A changing climate will have real impacts on our military and the way it executes its missions. The military could be called upon more often to support civil authorities, and provide humanitarian assistance and disaster relief in the face of more frequent and more intense natural disasters. Our coastal installations are vulnerable to rising sea levels and increased flooding, while droughts, wildfires, and more extreme temperatures could threaten many of our training activities. Our supply chains could be impacted, and we will need to ensure our critical equipment works under more extreme weather conditions. Weather has always affected military operations, and as the climate changes, the way we execute operations may be altered or constrained. While scientists are converging toward consensus on future climate projections, uncertainty remains. But this cannot be an excuse for delaying action. Every day, our military deals with global uncertainty. Our planners know that, as military strategist Carl von Clausewitz wrote, “all action must, to a certain extent, be planned in a mere twilight.”

The Pentagon’s report lays out ways the defense department will attempt to both adapt to the challenges posed by a changing climate and try to mitigate the damage. The military estimates that climate change could cause physical and infrastructure problems at bases around the world and could disrupt supply chains.

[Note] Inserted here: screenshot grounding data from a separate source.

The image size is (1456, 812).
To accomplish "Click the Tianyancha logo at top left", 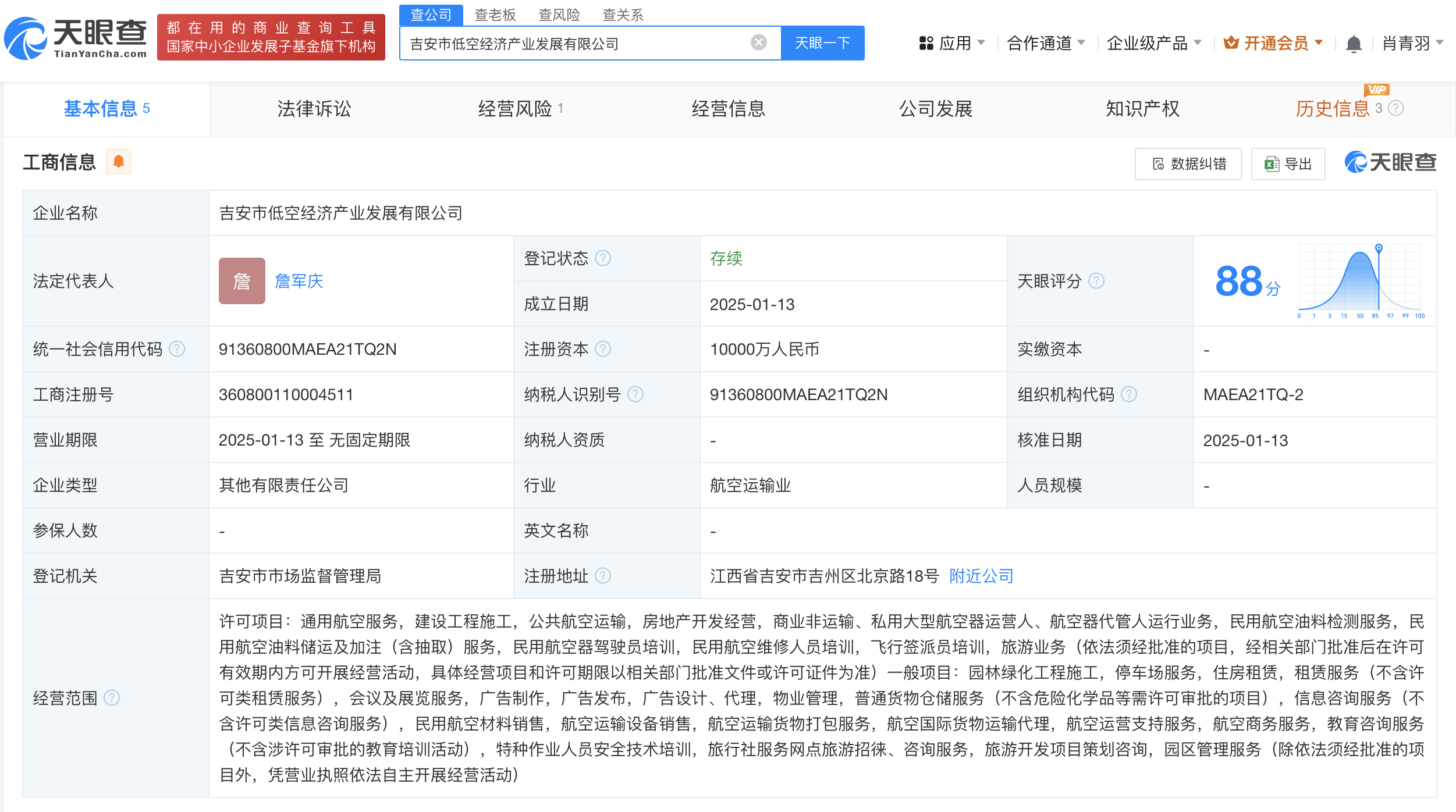I will coord(76,38).
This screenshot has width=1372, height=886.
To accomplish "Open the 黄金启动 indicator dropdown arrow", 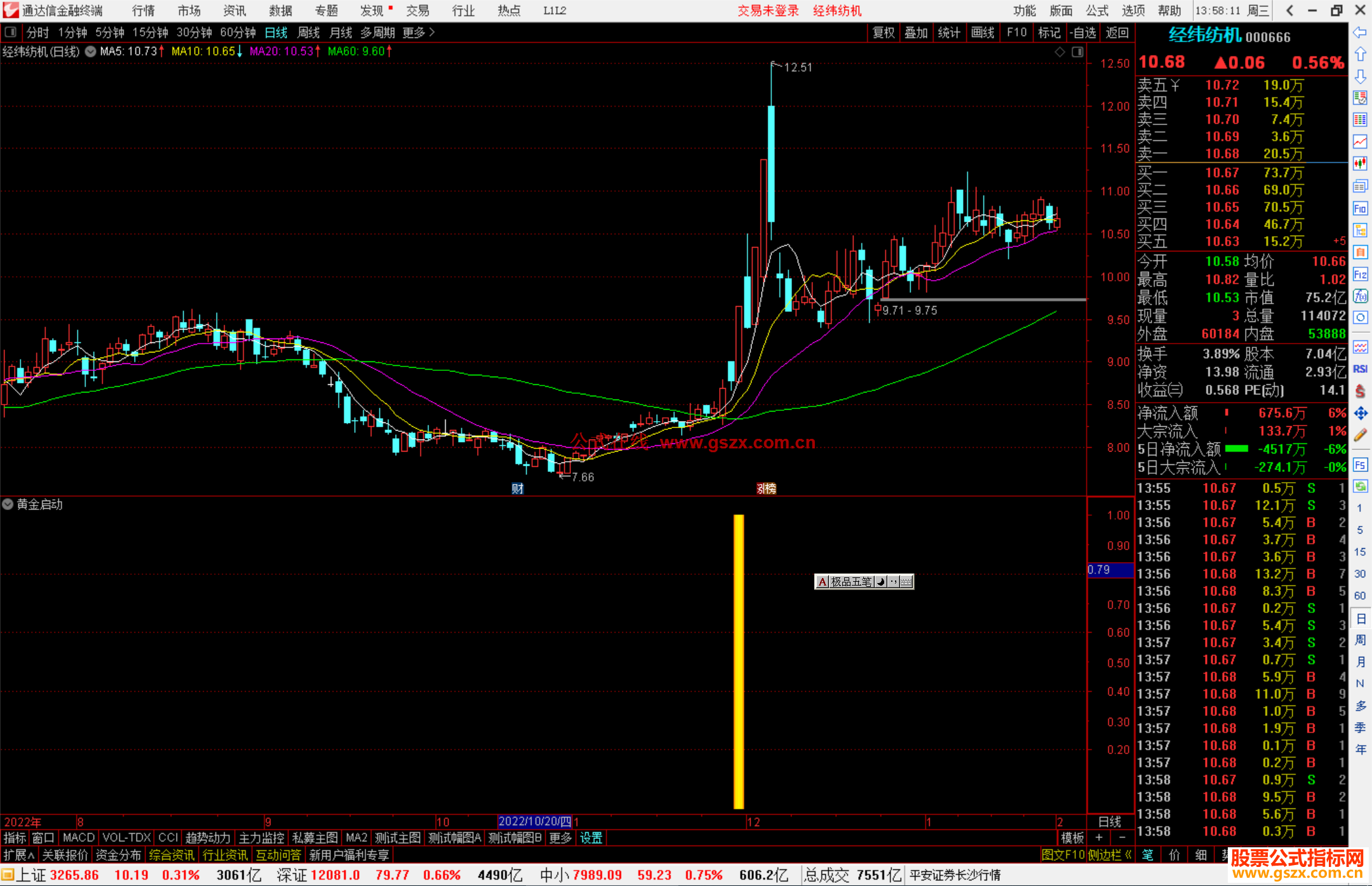I will (8, 504).
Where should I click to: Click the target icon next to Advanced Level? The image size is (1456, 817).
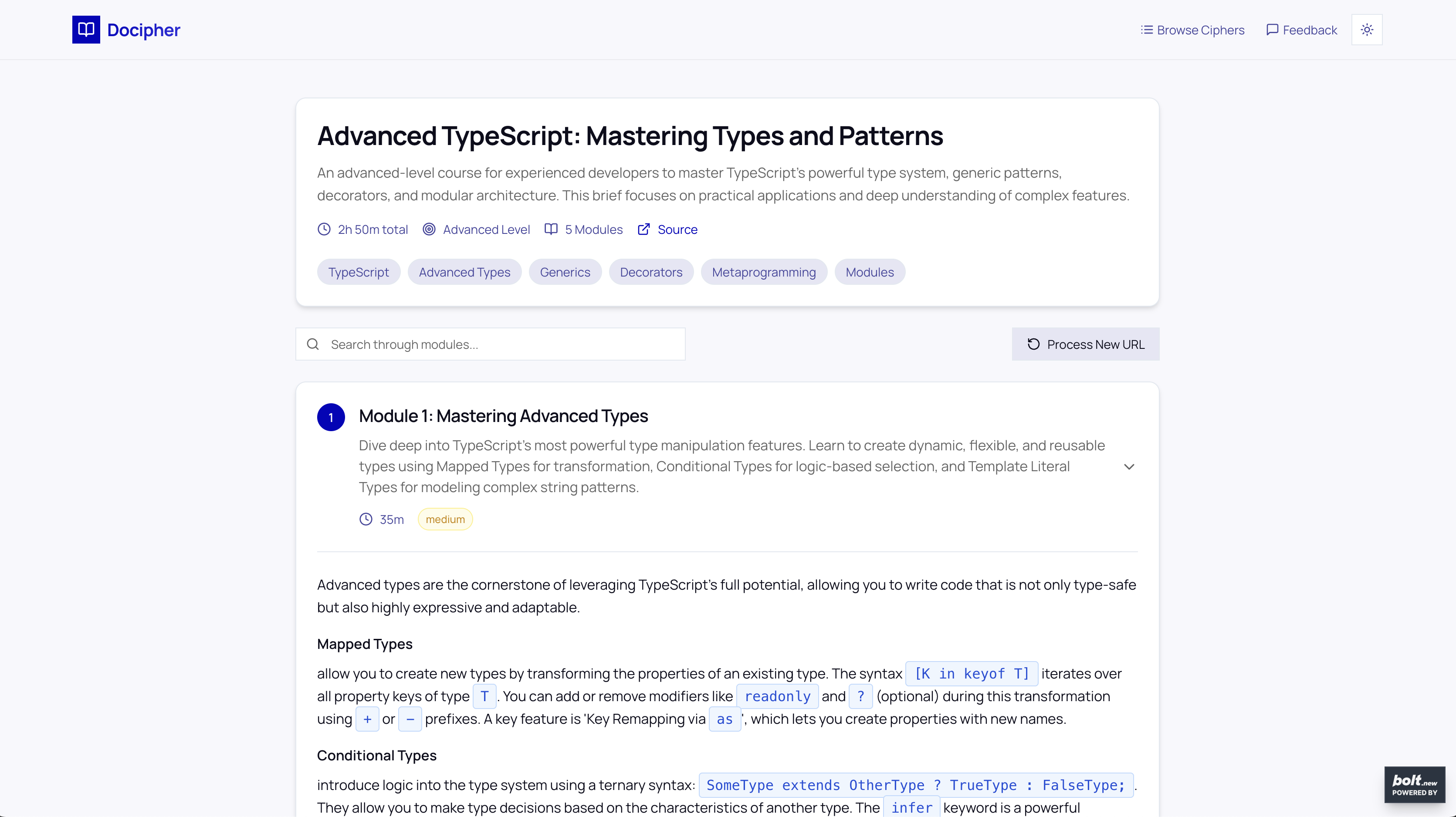tap(429, 230)
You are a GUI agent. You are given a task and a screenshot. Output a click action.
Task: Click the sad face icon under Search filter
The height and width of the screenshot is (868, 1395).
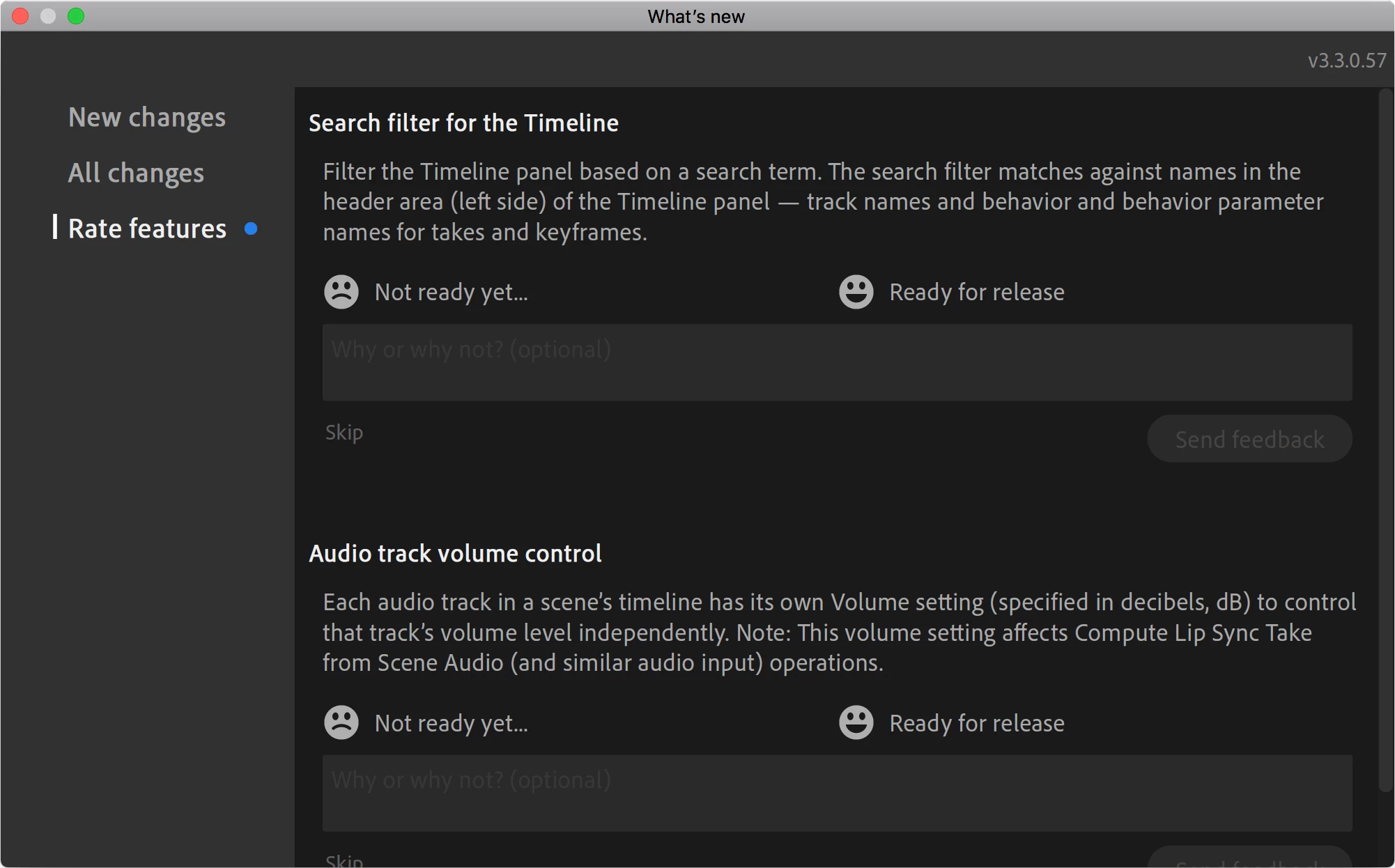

But there’s also a threat multiplier. Climate change is contributing to problems like droughts and famine in volatile areas of the world, which is stoking or exacerbating conflict. In a seminar I attended last month organized by the Metcalf Institute, retired Lt. General John Castellaw pegged widespread migration due to a drought in Syria five years ago to some of the current chaos in the country. The U.S. military is already involved in conflicts like these, and the paper released Monday suggests the defense department is interested in addressing climate change, even if many of the country’s politicians are not.